The above is taken from the "Tale of a Tub" published in 1704, but never directly owned by him. At the commencement of it he says that,

"Wisdom is a fox, who after long hunting will at last cost you the pains to dig out; it is a cheese which, by how much the richer, has the thicker, the homelier, and the coarser coat; and whereof to a judicious palate the maggots are the best; it is a sack posset, wherein the deeper you go you will find it the sweeter. Wisdom is a hen, whose cackling we must value and consider, because it is attended with an egg, but then, lastly, it is a nut, which unless you choose with judgment may cost you a tooth, and pay you with nothing but a worm."

He attacks indiscriminately the Pope, Luther, and Calvin. Of the first he says—

"I have seen him, Peter, in his fits take three old high-crowned hats, and clap them all on his head three story high, with a huge bunch of keys at his girdle, and an angling rod in his left hand. In which guise, whoever went to take him by the hand in the way of salutation, Peter with much grace, like a well educated spaniel, would present them with his foot; and if they refused his civility, then he would raise it as high as their chaps, and give them a damned kick in the mouth, which has ever since been called a salute."

He also ridicules Transubstantiation, representing Peter as asking his brothers to dine, and giving them a loaf of bread, and insisting that it was mutton.

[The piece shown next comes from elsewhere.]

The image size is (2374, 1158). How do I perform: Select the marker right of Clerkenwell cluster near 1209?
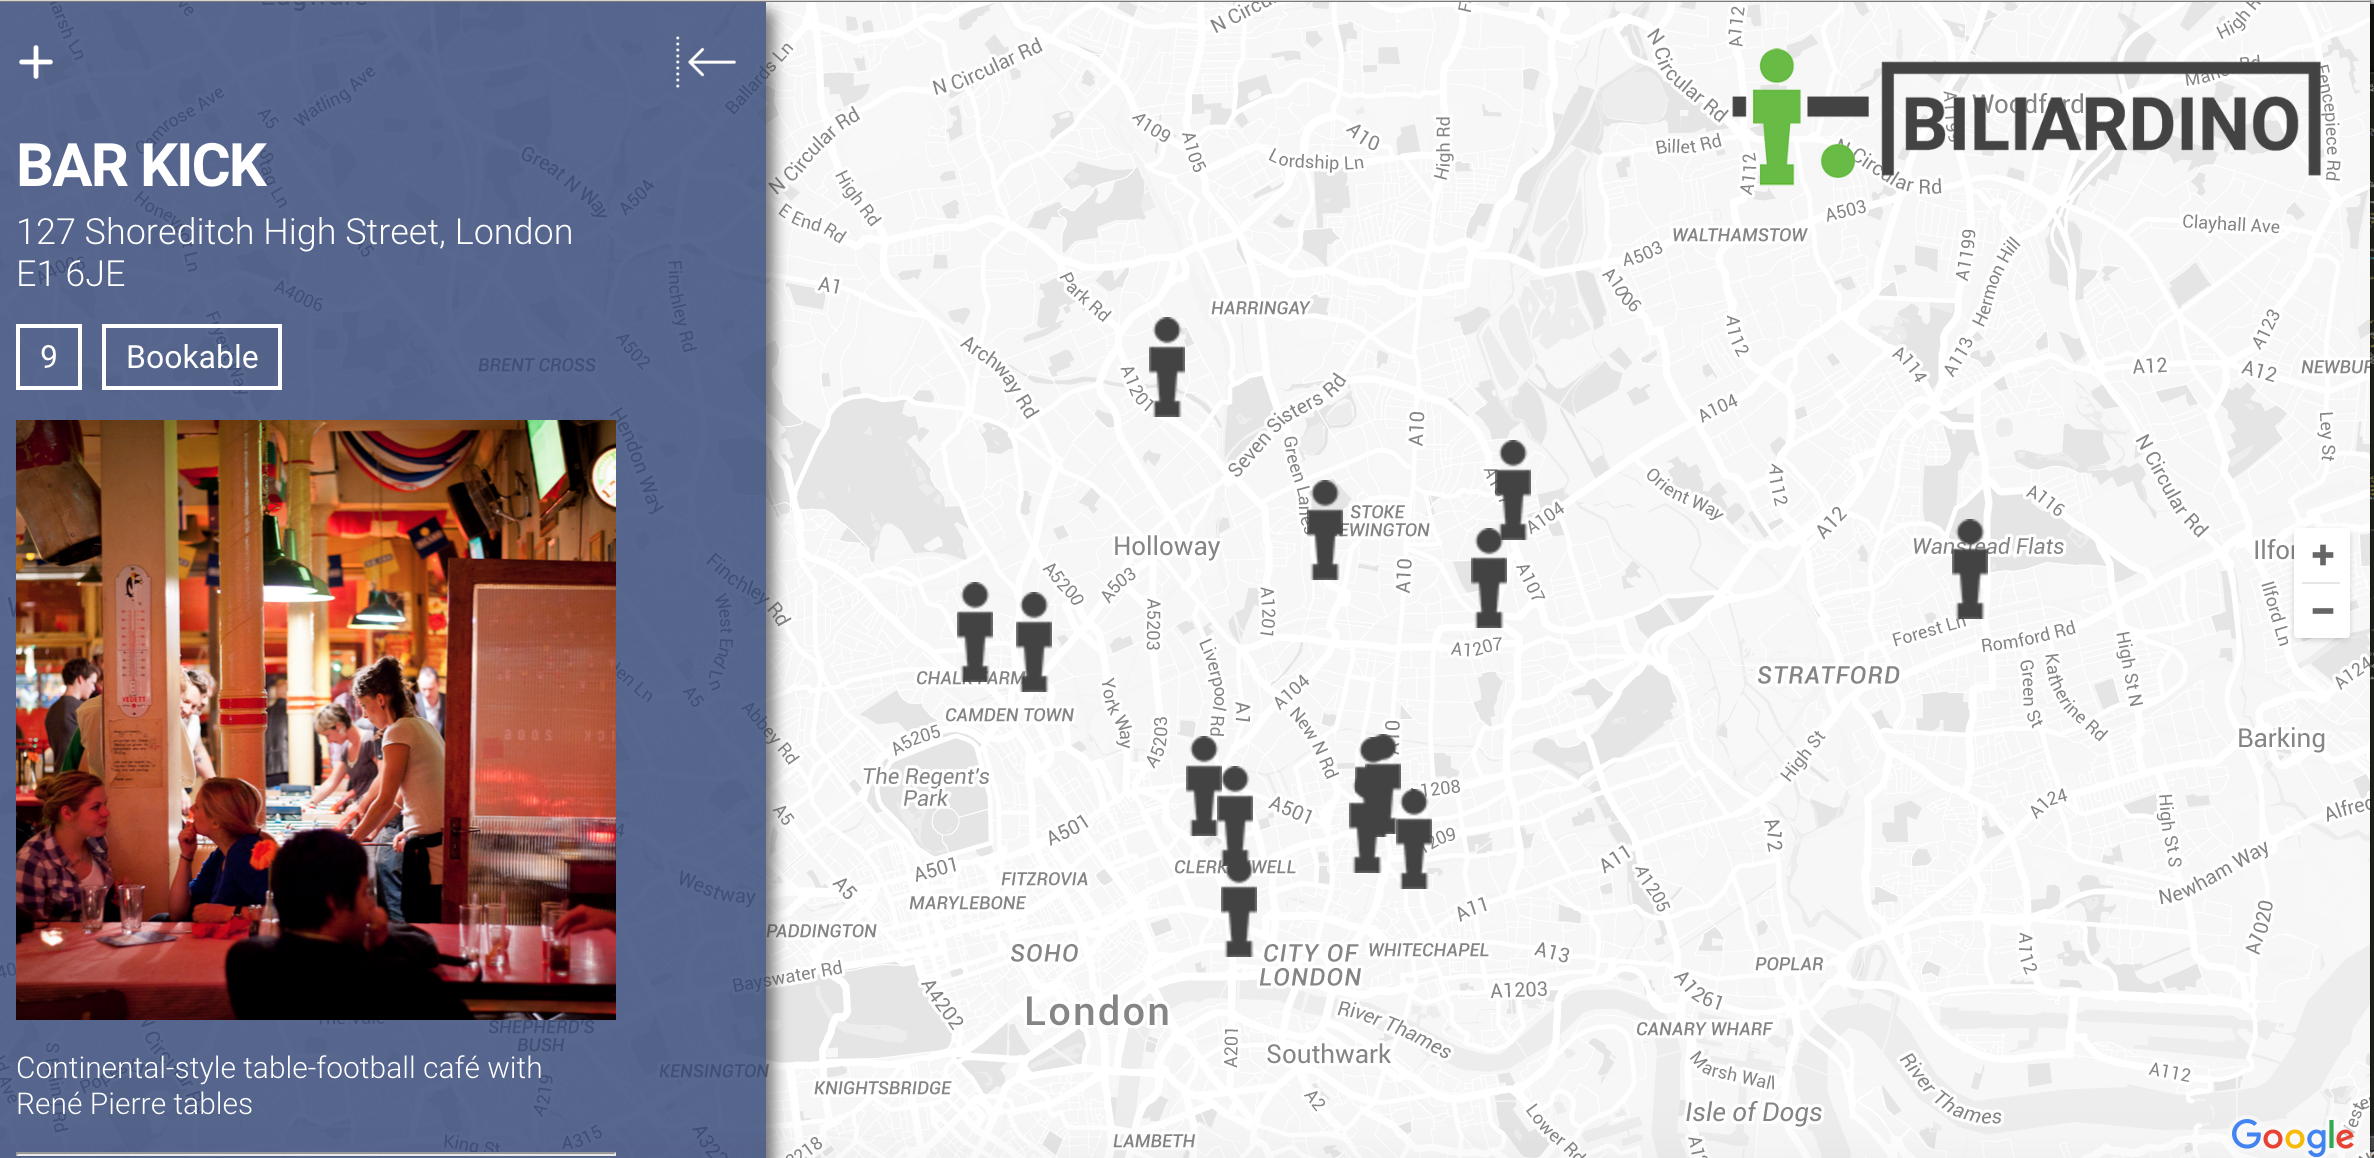1414,838
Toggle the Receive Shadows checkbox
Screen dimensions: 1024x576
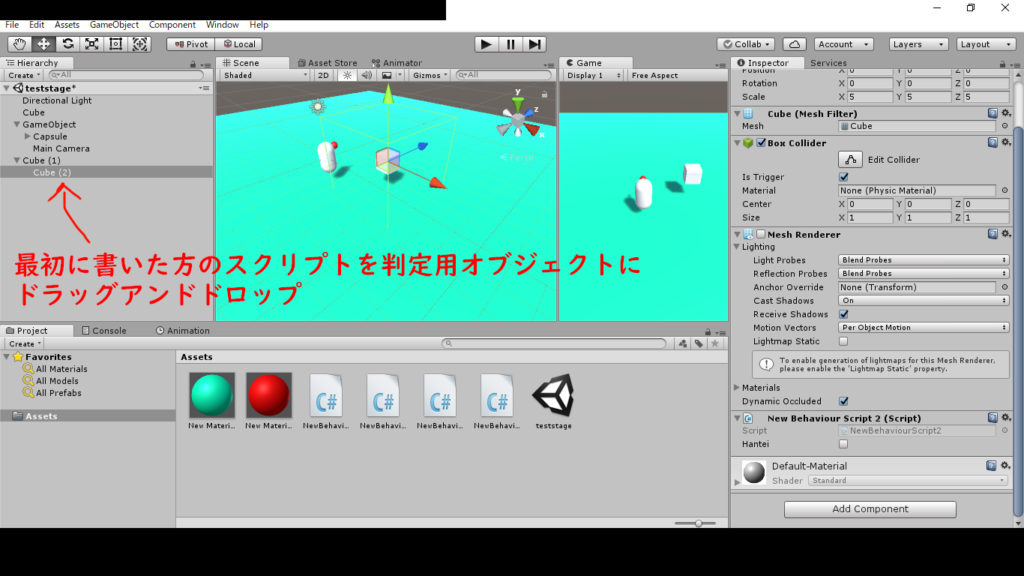843,314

In the history of Martin Luther—a continuation of the "Tale of a Tub," he represents Queen Elizabeth as "setting up a shop for those of her own farm, well furnished with powders, plasters, salves, and all other drugs necessary, all right and true, composed according to receipts made by physicians and apothecaries of her own creating, which they extracted out of Peter's, Martin's, and Jack's receipt books; and of this muddle and hodge-podge made up a dispensary of their own—strictly forbidding any other to be used, and particularly Peter's, from whom the greater part of this new dispensatory was stolen."

At the conclusion of the "Tale of a Tub," he says, "Among a very polite nation in Greece there were the same temples built and consecrated to Sleep and the Muses, between which two deities they believed the greatest friendship was established. He says he differs from other writers in that he shall be too proud, if by all his labours he has any ways contributed to the repose of mankind in times so turbulent and unquiet."

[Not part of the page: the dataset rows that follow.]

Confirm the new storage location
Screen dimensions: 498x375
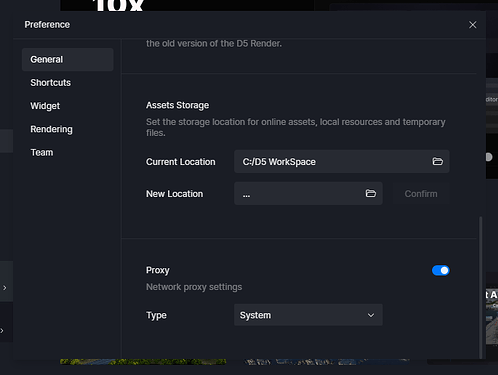coord(421,194)
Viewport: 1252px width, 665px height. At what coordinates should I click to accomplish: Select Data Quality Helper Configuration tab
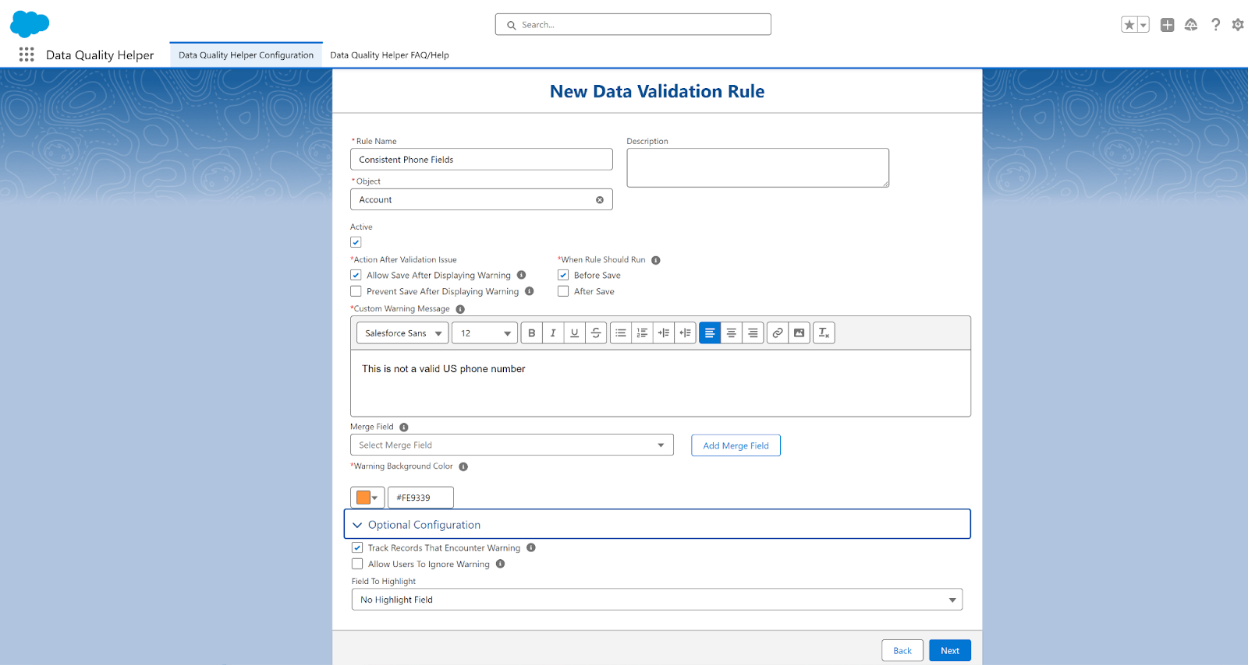246,55
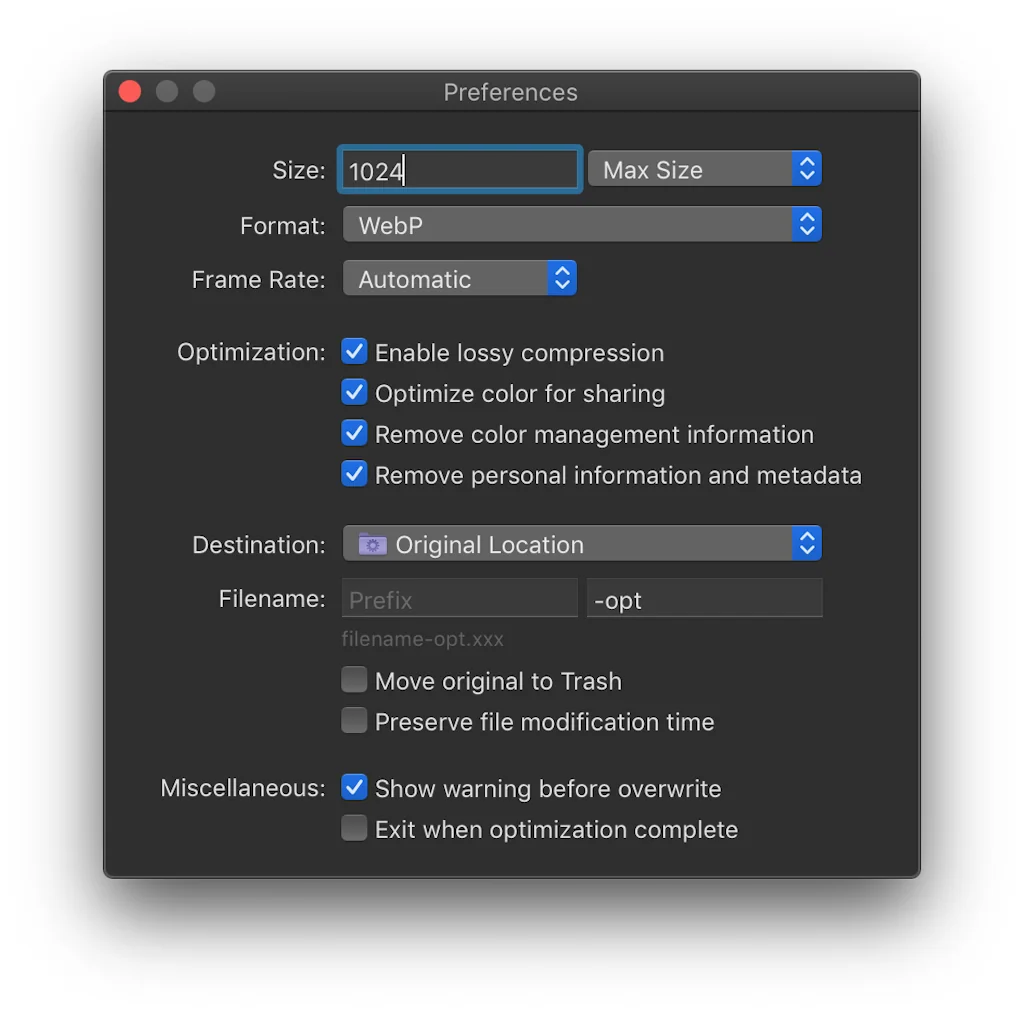This screenshot has height=1015, width=1024.
Task: Click the green zoom window button
Action: click(204, 92)
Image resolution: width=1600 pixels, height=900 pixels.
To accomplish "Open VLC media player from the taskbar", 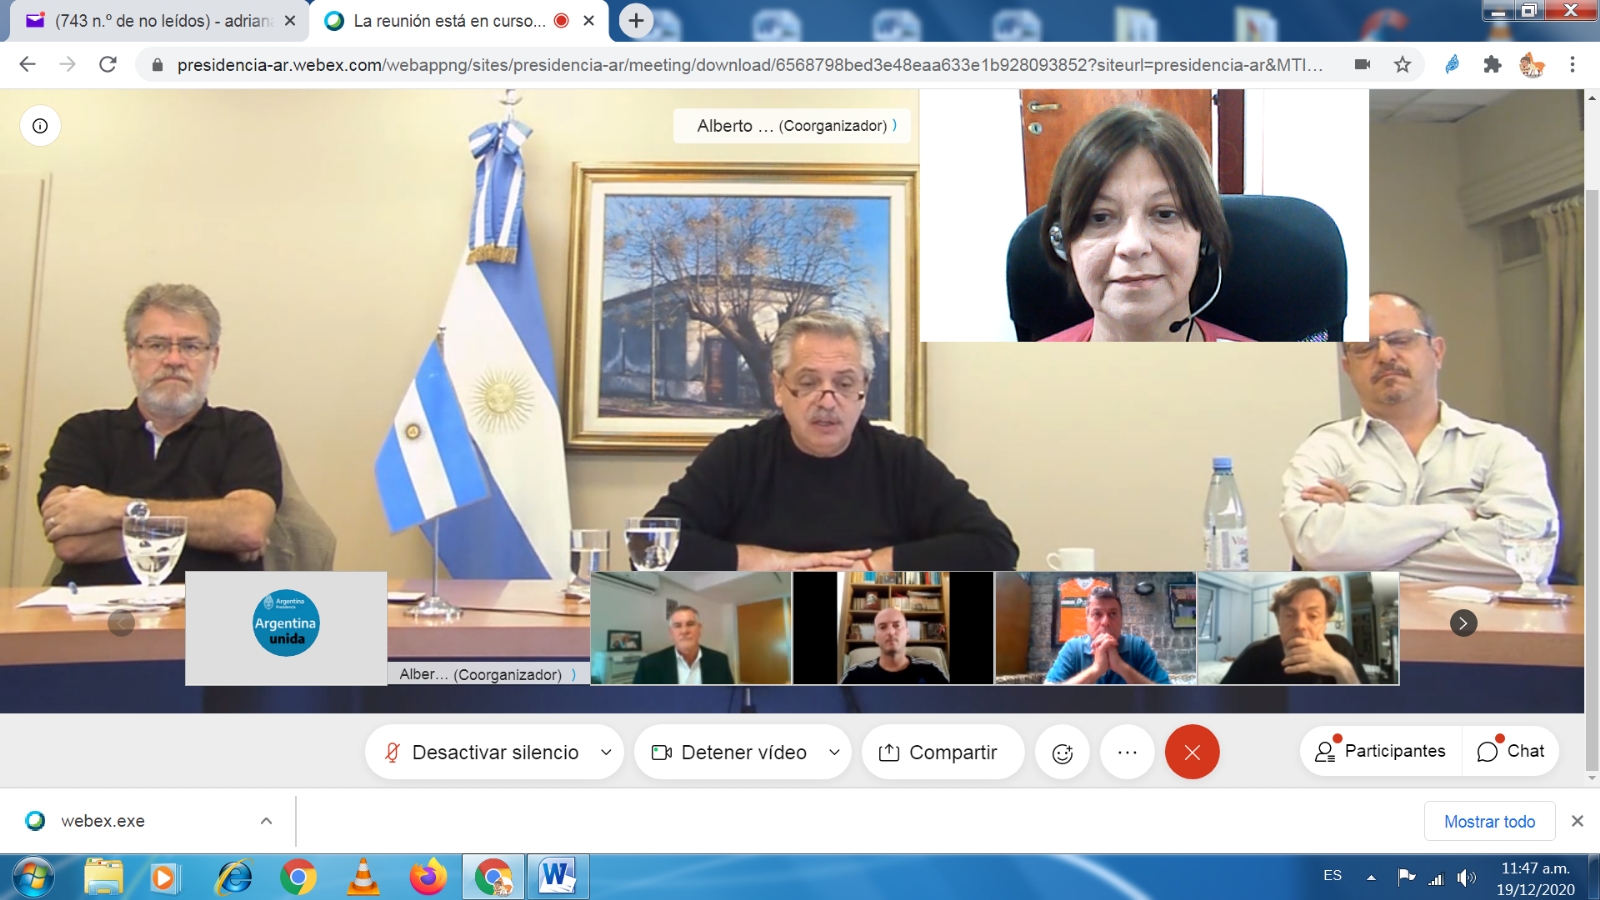I will pos(363,878).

It is evident from this work, as from the "Battle of the Books," "The Spider and the Bee," and other of his writings, that Allegory was still in high favour.

Swift first appeared as a professed author in 1708, when he wrote against astrologers, and prophetic almanack-makers, called philomaths—then numerous, but now only represented by Zadkiel. This Essay was one of those, which gave rise to "The Tatler." He wrote about the same time, "An argument against Christianity"—an ironical way of rebuking the irreligion of the time

"It is urged that there are by computation in this kingdom above ten thousand persons, whose revenues added to those of my lords the bishops, would suffice to maintain two hundred young gentlemen of wit and pleasure, and freethinking,—enemies to priestcraft, narrow principles, pedantry, and prejudices; who might be an ornament to the court and town; and then again, so great a body of able (bodied) divines might be a recruit to our fleet and armies."